• Text section:
#####

Re: Any recomendation for key for GroupIntoBatches

2024-04-15 Thread XQ Hu via user
I am not sure you still need to do batching since Web API can handle
caching.

If you really need it, I think GoupIntoBatches is a good way to go.

On Mon, Apr 15, 2024 at 11:30 AM Ruben Vargas 
wrote:

> Is there a way to do batching in that transformation? I'm assuming for
> now no. or may be using in conjuntion with GoupIntoBatches
>
> On Mon, Apr 15, 2024 at 9:29 AM Ruben Vargas 
> wrote:
> >
> > Interesting
> >
> > I think the cache feature could be interesting for some use cases I have.
> >
> > On Mon, Apr 15, 2024 at 9:18 AM XQ Hu  wrote:
> > >
> > > For the new web API IO, the page lists these features:
> > >
> > > developers provide minimal code that invokes Web API endpoint
> > > delegate to the transform to handle request retries and exponential
> backoff
> > > optional caching of request and response associations
> > > optional metrics
> > >
> > >
> > > On Mon, Apr 15, 2024 at 10:38 AM Ruben Vargas 
> wrote:
> > >>
> > >> That one looks interesting
> > >>
> > >> What is not clear to me is what are the advantages of using it? Is
> > >> only the error/retry handling? anything in terms of performance?
> > >>
> > >> My PCollection is unbounded but I was thinking of sending my messages
> > >> in batches to the external API in order to gain some performance
> > >> (don't expect to send 1 http request per message).

#####

• Collected data:
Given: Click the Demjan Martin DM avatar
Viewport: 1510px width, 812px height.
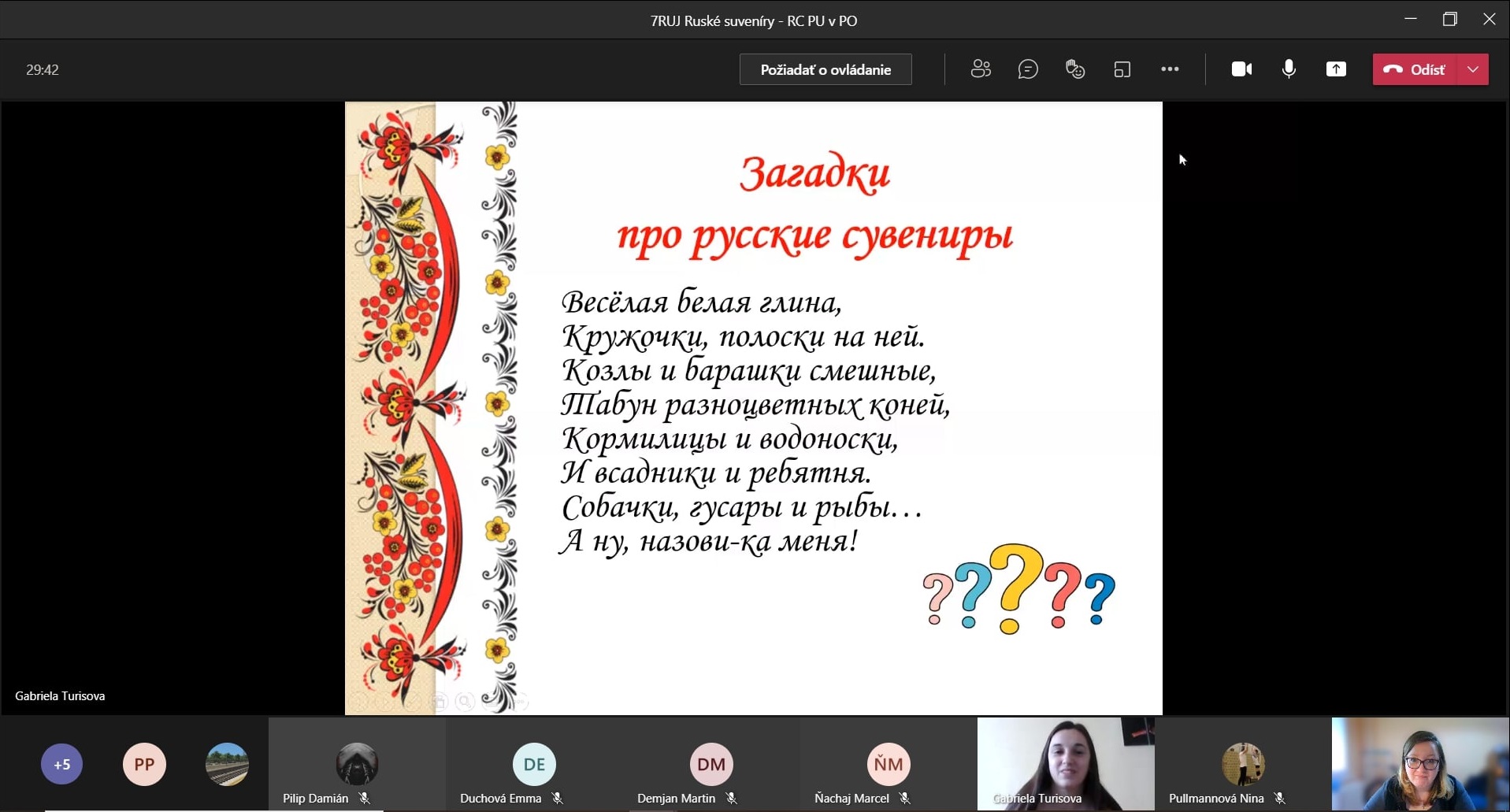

#####

• Requests:
[1] In the GroupIntoBatches thread, list every feature that the page is said to give for the new web API IO.
[2] Please write out the part of the GroupIntoBatches thread starting at "On Mon, Apr 15, 2024 at 11:30 AM" and ending at "cases I have.", word for word.

• Solutions to each task:
[1]
- developers provide minimal code that invokes Web API endpoint
- delegate to the transform to handle request retries and exponential backoff
- optional caching of request and response associations
- optional metrics

[2]
On Mon, Apr 15, 2024 at 11:30 AM Ruben Vargas 
wrote:

> Is there a way to do batching in that transformation? I'm assuming for
> now no. or may be using in conjuntion with GoupIntoBatches
>
> On Mon, Apr 15, 2024 at 9:29 AM Ruben Vargas 
> wrote:
> >
> > Interesting
> >
> > I think the cache feature could be interesting for some use cases I have.